## [PROBLEM TO WORK ON]
All entries, exactly as written, should be output again.

## [ENTRIES SHOWN]
= = = = = = =

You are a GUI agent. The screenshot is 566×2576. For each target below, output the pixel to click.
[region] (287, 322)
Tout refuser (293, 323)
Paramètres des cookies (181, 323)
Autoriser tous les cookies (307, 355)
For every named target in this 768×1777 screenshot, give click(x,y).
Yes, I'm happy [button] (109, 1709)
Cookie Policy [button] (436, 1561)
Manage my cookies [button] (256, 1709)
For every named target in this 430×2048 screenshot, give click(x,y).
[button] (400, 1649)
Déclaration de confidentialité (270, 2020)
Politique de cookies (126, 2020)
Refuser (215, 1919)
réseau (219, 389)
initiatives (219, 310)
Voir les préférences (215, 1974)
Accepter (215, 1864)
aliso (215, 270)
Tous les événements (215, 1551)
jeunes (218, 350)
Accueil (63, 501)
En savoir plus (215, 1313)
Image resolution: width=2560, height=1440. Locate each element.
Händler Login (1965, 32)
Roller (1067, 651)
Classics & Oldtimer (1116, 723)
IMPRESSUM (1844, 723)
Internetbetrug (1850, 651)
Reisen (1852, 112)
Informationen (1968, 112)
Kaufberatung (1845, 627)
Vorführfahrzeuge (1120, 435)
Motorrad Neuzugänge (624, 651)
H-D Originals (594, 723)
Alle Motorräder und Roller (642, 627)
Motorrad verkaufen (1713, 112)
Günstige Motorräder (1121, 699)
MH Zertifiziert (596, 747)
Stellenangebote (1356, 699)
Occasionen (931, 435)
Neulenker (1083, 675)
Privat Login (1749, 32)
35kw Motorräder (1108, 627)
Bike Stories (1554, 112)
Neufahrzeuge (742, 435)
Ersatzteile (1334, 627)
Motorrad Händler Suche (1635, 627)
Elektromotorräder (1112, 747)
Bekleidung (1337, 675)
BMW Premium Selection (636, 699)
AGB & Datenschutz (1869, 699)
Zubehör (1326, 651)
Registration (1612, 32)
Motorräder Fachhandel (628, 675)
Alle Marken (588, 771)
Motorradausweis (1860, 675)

= = = = = = =

## [TASK SOLUTION]
You are a GUI agent. The screenshot is 566×2576. For each target below, output the pixel to click.
[region] (287, 322)
Tout refuser (293, 323)
Paramètres des cookies (181, 323)
Autoriser tous les cookies (307, 355)
For every named target in this 768×1777 screenshot, give click(x,y).
Yes, I'm happy [button] (109, 1709)
Cookie Policy [button] (436, 1561)
Manage my cookies [button] (256, 1709)
For every named target in this 430×2048 screenshot, give click(x,y).
[button] (400, 1649)
Déclaration de confidentialité (270, 2020)
Politique de cookies (126, 2020)
Refuser (215, 1919)
réseau (219, 389)
initiatives (219, 310)
Voir les préférences (215, 1974)
Accepter (215, 1864)
aliso (215, 270)
Tous les événements (215, 1551)
jeunes (218, 350)
Accueil (63, 501)
En savoir plus (215, 1313)
Image resolution: width=2560, height=1440. Locate each element.
Händler Login (1965, 32)
Roller (1067, 651)
Classics & Oldtimer (1116, 723)
IMPRESSUM (1844, 723)
Internetbetrug (1850, 651)
Reisen (1852, 112)
Informationen (1968, 112)
Kaufberatung (1845, 627)
Vorführfahrzeuge (1120, 435)
Motorrad Neuzugänge (624, 651)
H-D Originals (594, 723)
Alle Motorräder und Roller (642, 627)
Motorrad verkaufen (1713, 112)
Günstige Motorräder (1121, 699)
MH Zertifiziert (596, 747)
Stellenangebote (1356, 699)
Occasionen (931, 435)
Neulenker (1083, 675)
Privat Login (1749, 32)
35kw Motorräder (1108, 627)
Bike Stories (1554, 112)
Neufahrzeuge (742, 435)
Ersatzteile (1334, 627)
Motorrad Händler Suche (1635, 627)
Elektromotorräder (1112, 747)
Bekleidung (1337, 675)
BMW Premium Selection (636, 699)
AGB & Datenschutz (1869, 699)
Zubehör (1326, 651)
Registration (1612, 32)
Motorräder Fachhandel (628, 675)
Alle Marken (588, 771)
Motorradausweis (1860, 675)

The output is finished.